Beurteilung durch das Preisgericht

Dem Entwurf gelingt es, mit einer einzigen architektonischen Geste das ganze Programm auf selbstverständliche Weise abzubilden. Nur minimale Eingriffe in das klar strukturierte orthogonale Ordnungsmuster wie den geometrischen Unterschnitt an der Universitätstrasse und eine gelegentliche Aussparung der Decken in Bereichen größerer Öffentlichkeit erzeugen ein lebendiges Spiel von Innenraumvolumen, die bis zu den Außenfassaden wirken. Besonders hervorzuheben ist der gelungene Versuch, zwei gleichwertige Vorderseiten zu bilden. Was zur Universitätsstraße der zweigeschossige Vordachbereich bildet, findet zur Parkseite seine Entsprechung in dem großen Schaufenster zum Grünzug. Wie selbstverständlich spannt sich zwischen diesen beiden Räumen die Magistrale auf. Mit diesen wenigen Maßnahmen ist das architektonische Thema des Gebäudes formuliert.

So liegt es dann auf der Hand, der Magistrale mit einer Sitztreppe eine wichtige sozialräumliche Bedeutung zu geben. Die zwei Hörsäle auf der einen Seite, die großen Flächen der Anatomie auf der anderen Seite: alle Raumbereiche haben auf selbstverständliche Art eine prioritäre Lage.
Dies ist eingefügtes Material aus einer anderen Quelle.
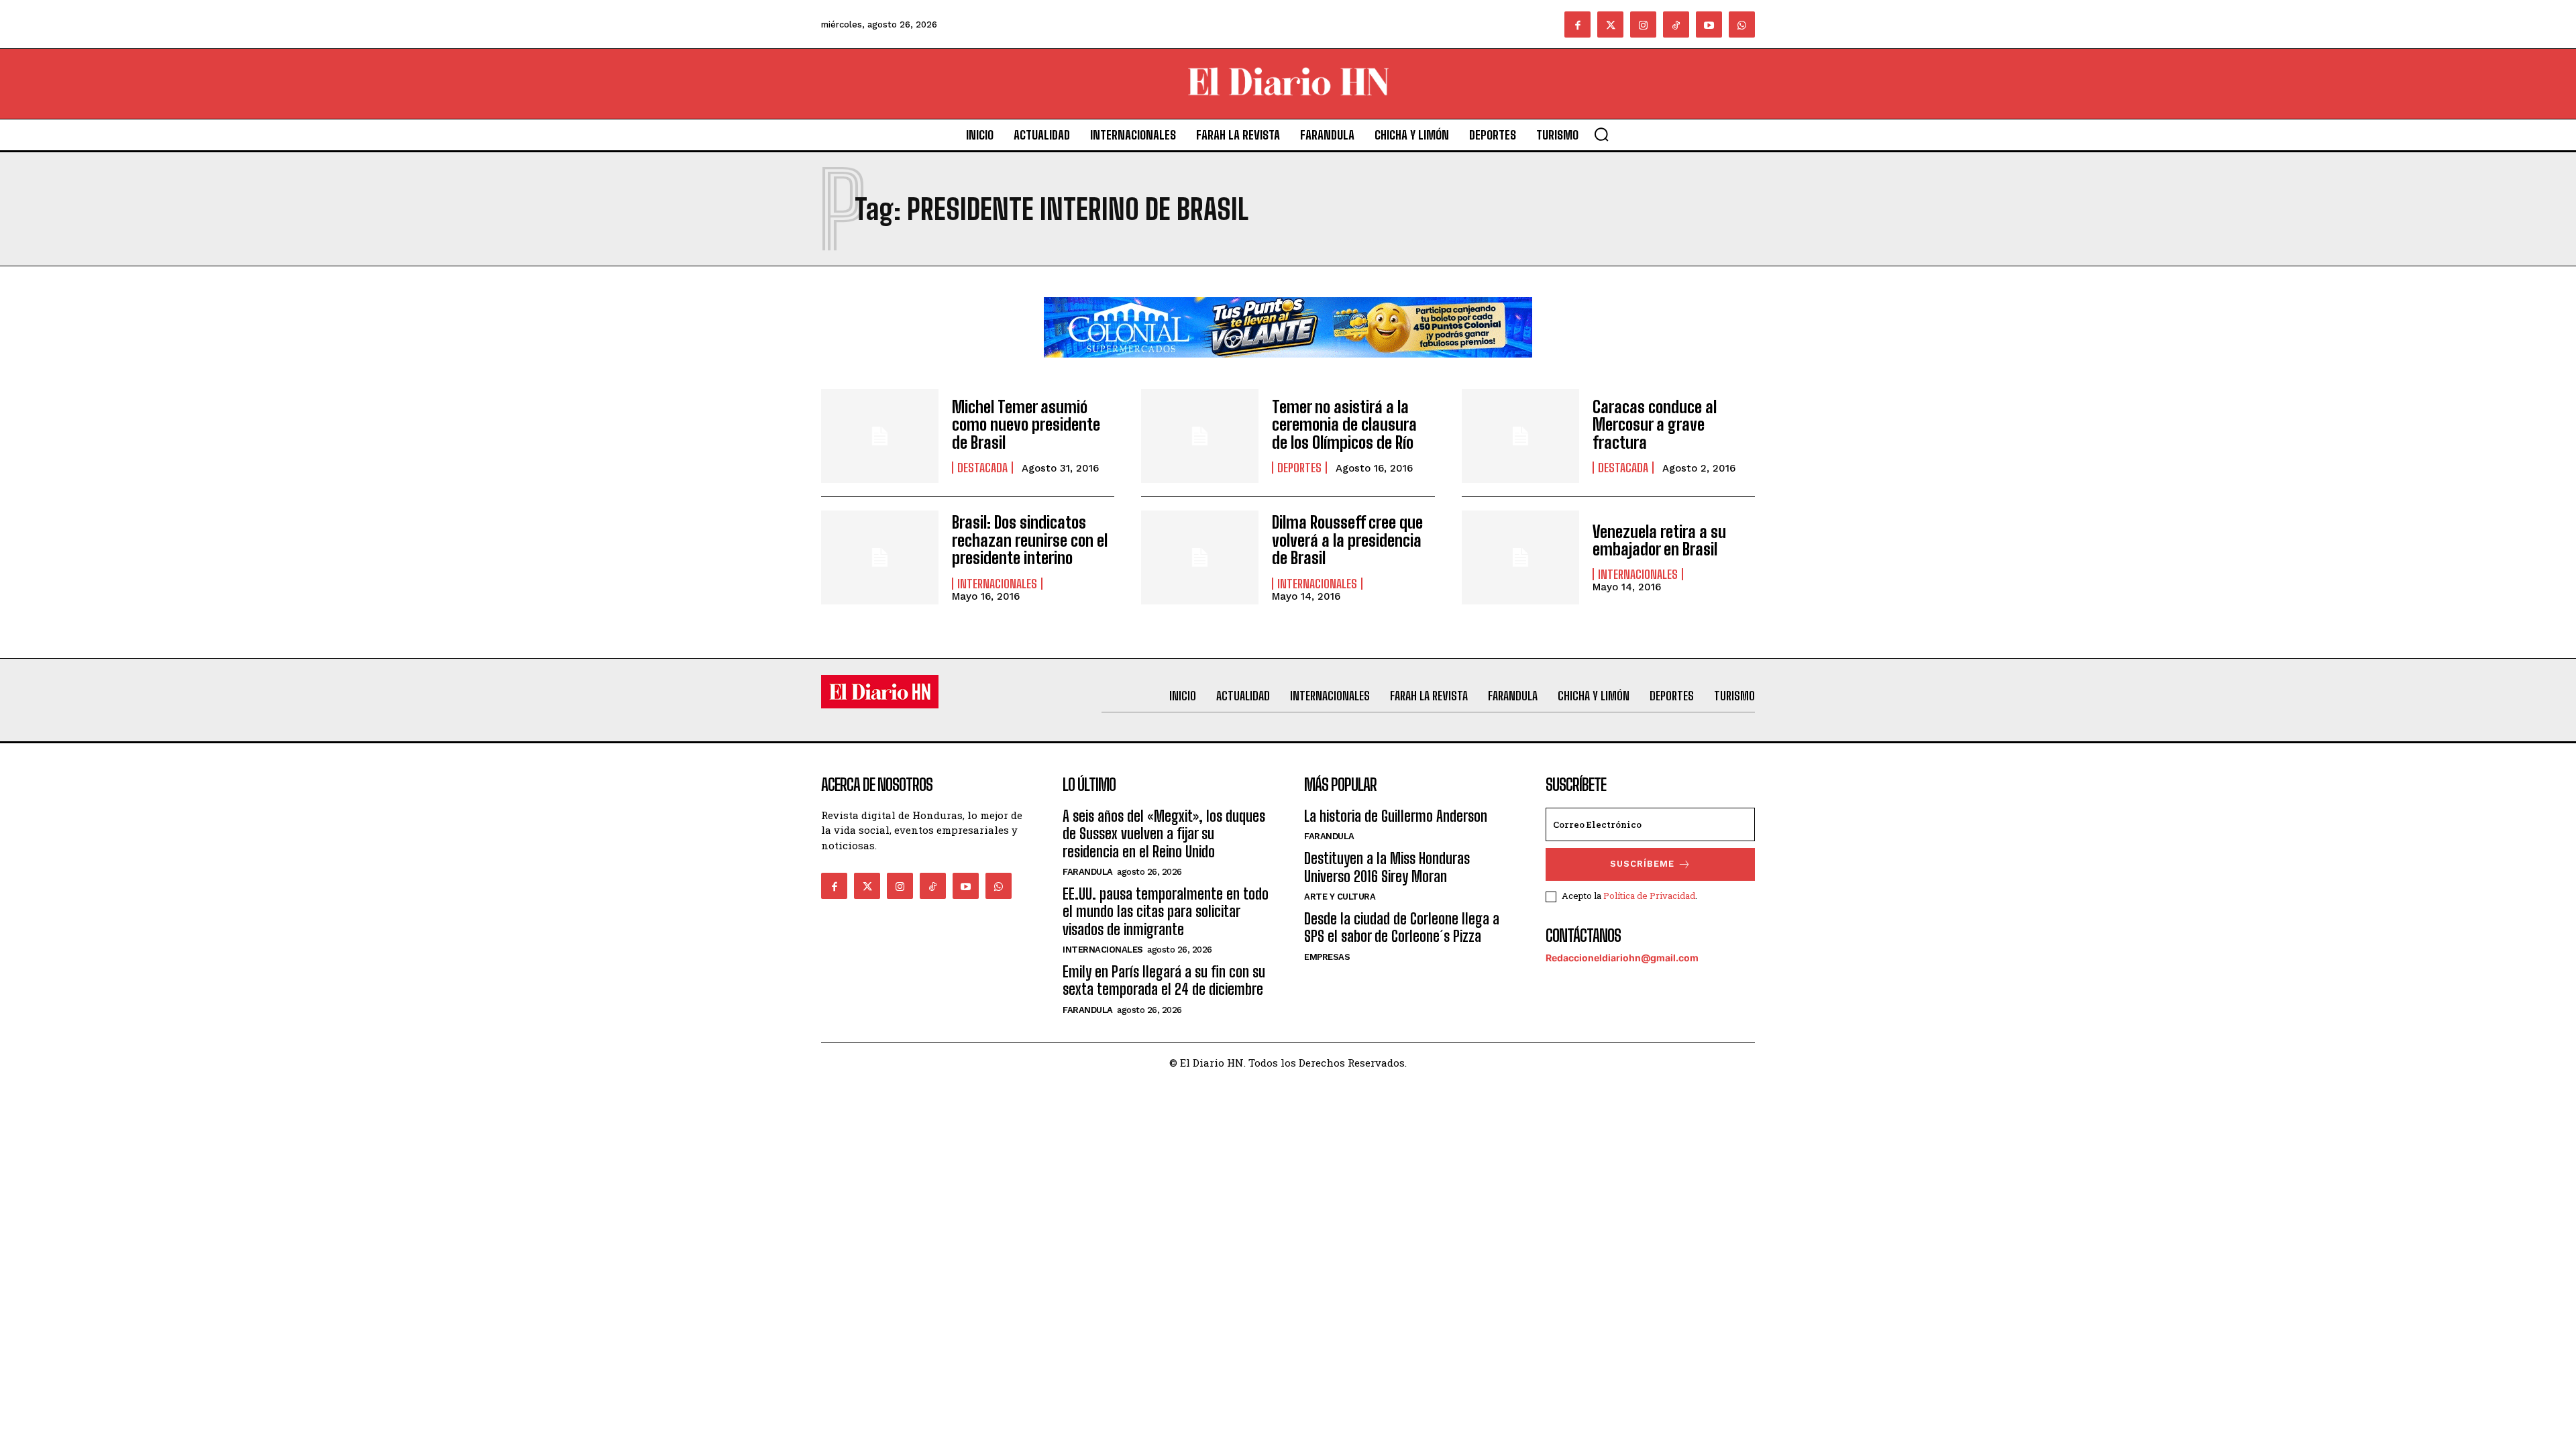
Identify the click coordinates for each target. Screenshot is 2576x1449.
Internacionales (997, 584)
Auf der Ostseite wird der große anatomische Bereich angeliefert, hier ist es nicht ganz verständlich, warum eine so große Bodenaussparung notwendig ist. Einige Funktionsbereiche sind auch falsch in der Anatomie angesiedelt. Die Technik auf dem Dach schränkt einen Anschluss an das Foyer ein.
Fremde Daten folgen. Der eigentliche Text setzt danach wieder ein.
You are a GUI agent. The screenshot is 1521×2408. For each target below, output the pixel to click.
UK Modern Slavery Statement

Aus landschaftsarchitektonischer Sicht überzeugt die Arbeit durch die angemessene Grünfuge zwischen Neubau und dem bestehenden temporären Hörsaalgebäude im Bestand. Die Proportionen und Größen der beiden befestigten Platzräume, Haupteingang und südliche Terrasse, sind ausgewogen und funktional gewählt.
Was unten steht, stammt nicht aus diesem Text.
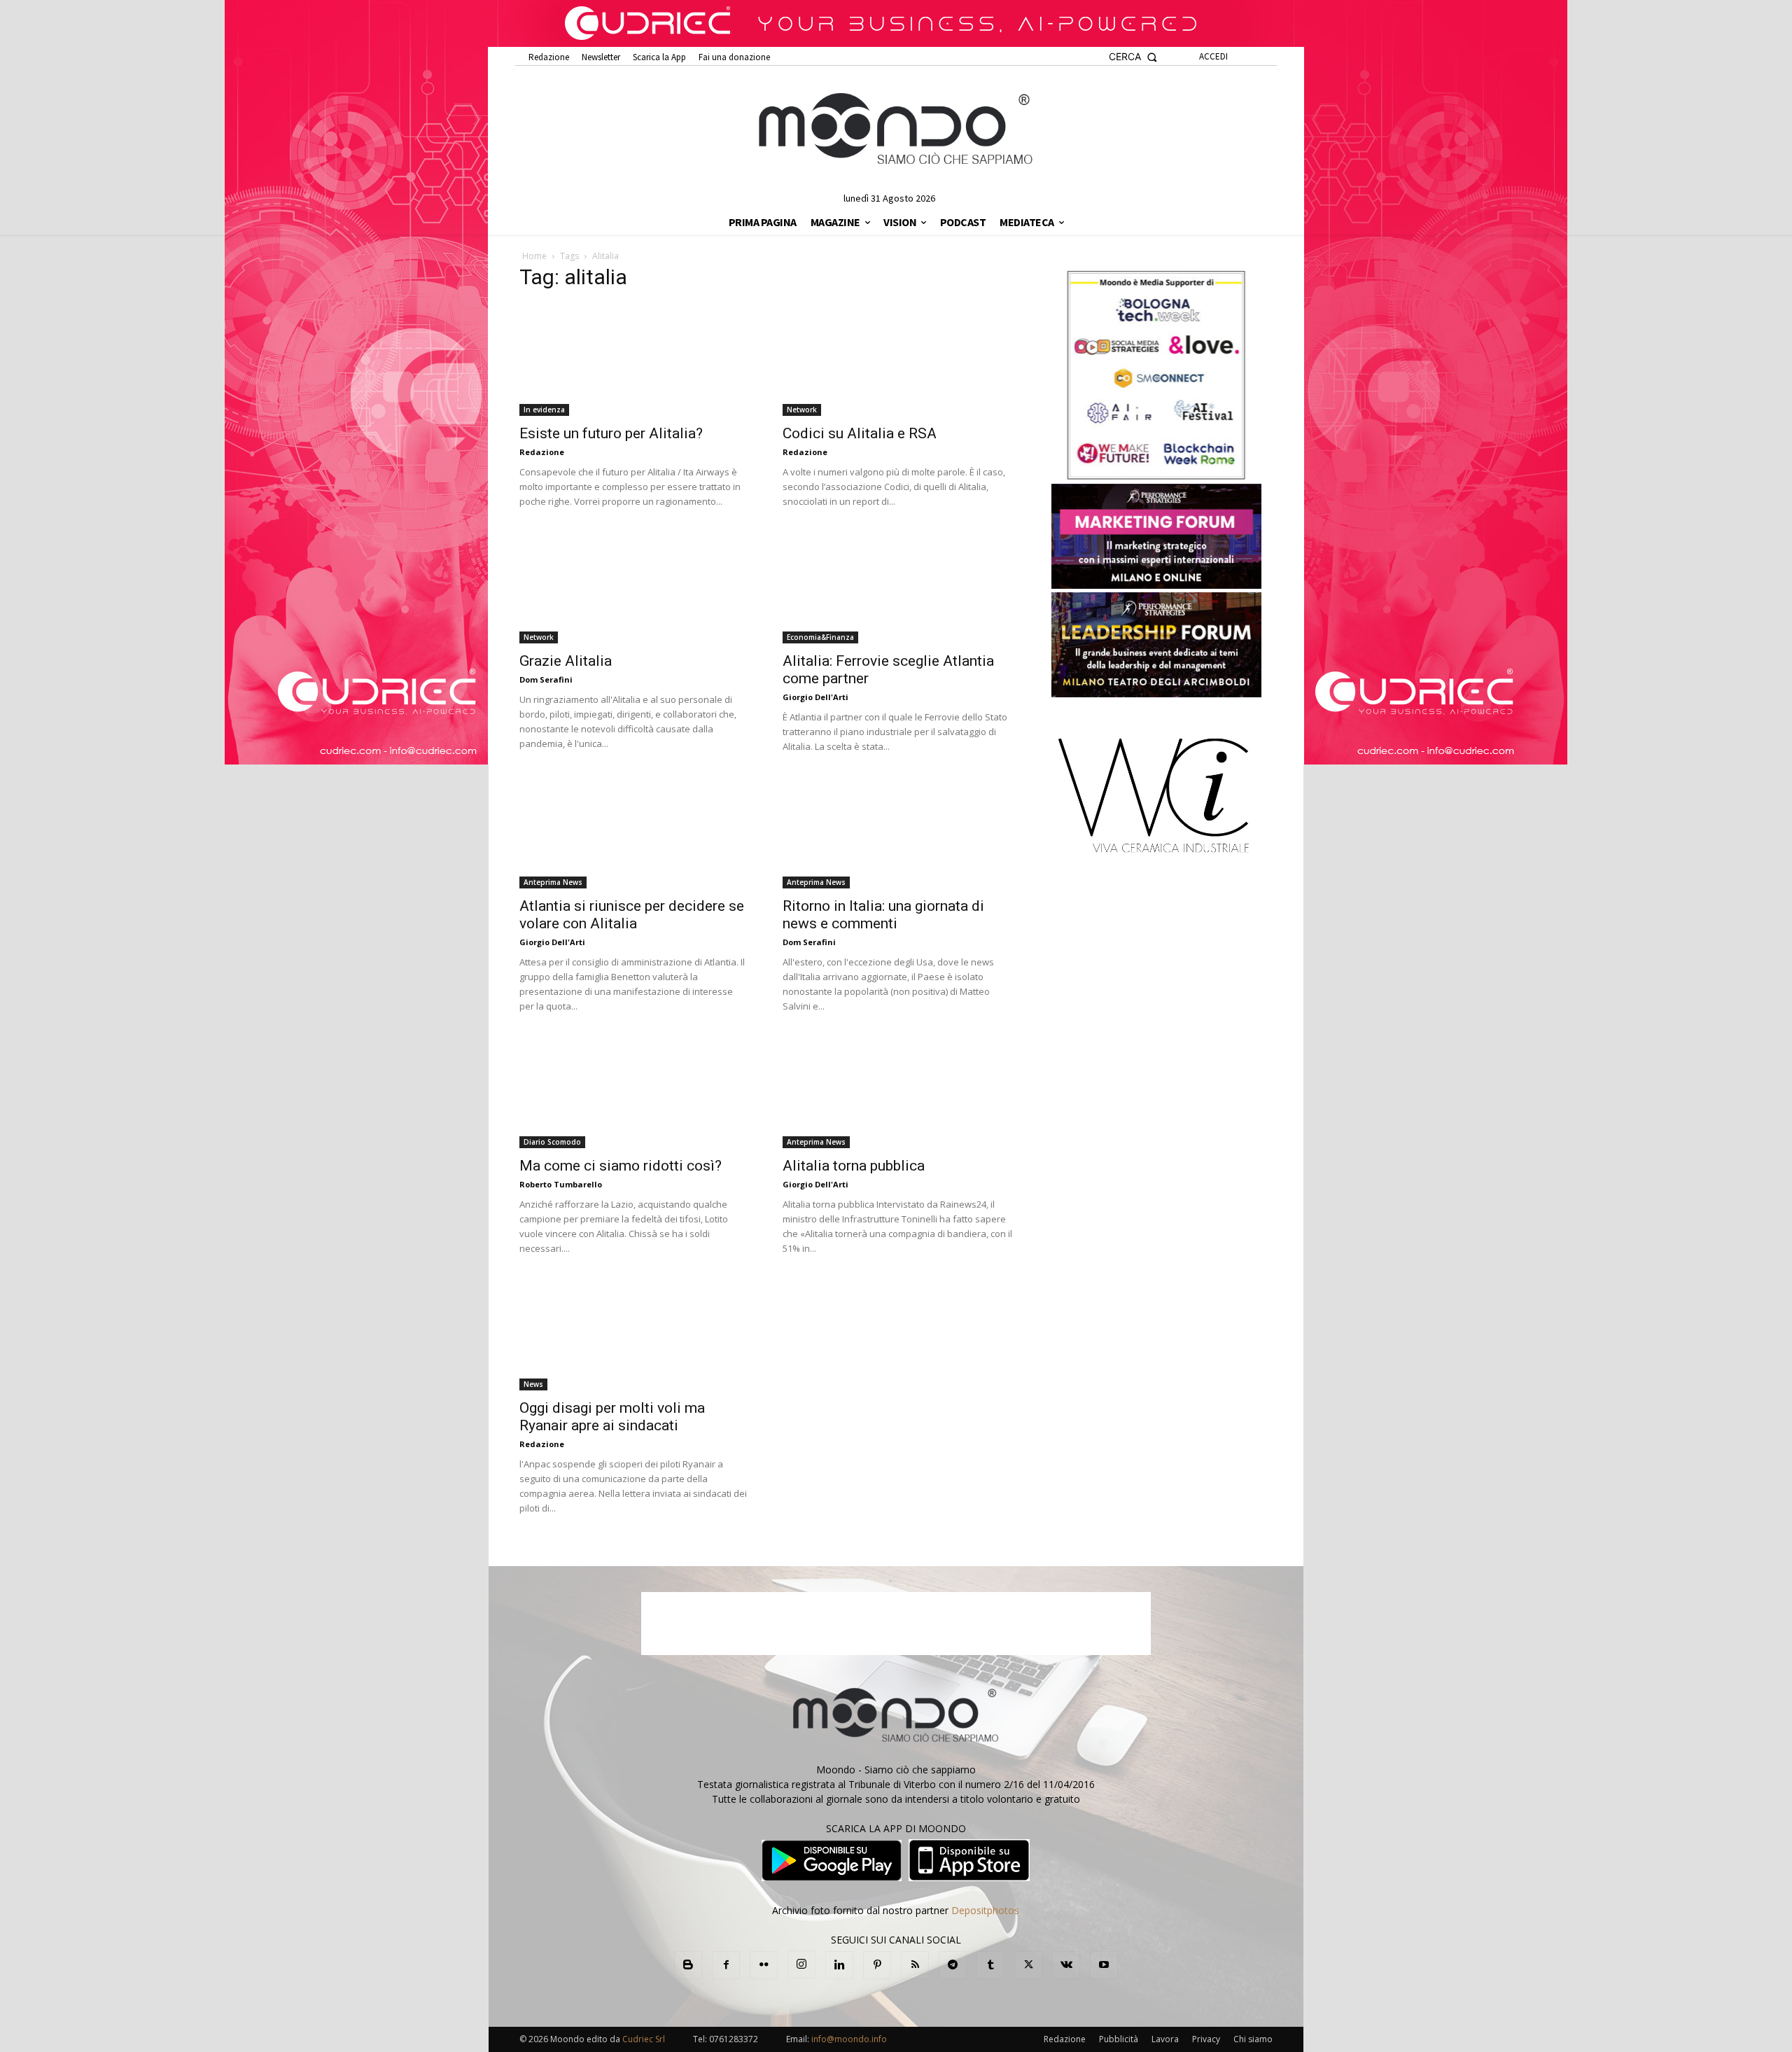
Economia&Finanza (820, 637)
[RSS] (915, 1965)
Das Projekt liegt auf der Ebene der Energie im Mittelfeld. Gründe hierfür sind auf der einen Seite die gute Gebäudehüllzahl und auf der anderen Seite die zum Teil nicht optimale Tageslichtnutzung (fixes perforiertes Metallblech). Auch auf der Ebene Ökologie befindet sich das Projekt im mittleren Bereich. Dort stehen sich ein geringer Aushub und ungünstige Materialwahl (Stahlbeton, viel Glas und Metallblech) gegenüber.

Die Arbeit liegt bei BGF und BRI leicht über dem Durchschnitt und bei dem Verhältnis Fläche zu Volumen im Durchschnitt. Das Raumprogramm ist in den Flächen im Wesentlichen erfüllt. Die Arbeit weist jedoch große Erschließungsanteile auf.

Insgesamt gelingt es dem Gebäude, trotz seiner pragmatischen Organisation, durch die geschickte Licht- und Wegeführung eine heitere Atmosphäre zu schaffen, einen Ort, an dem sich sozialer Austausch, Wissenschaft und Lehre vorbildlich begegnen. Das Gebäude hat eine exquisite Ausstrahlung.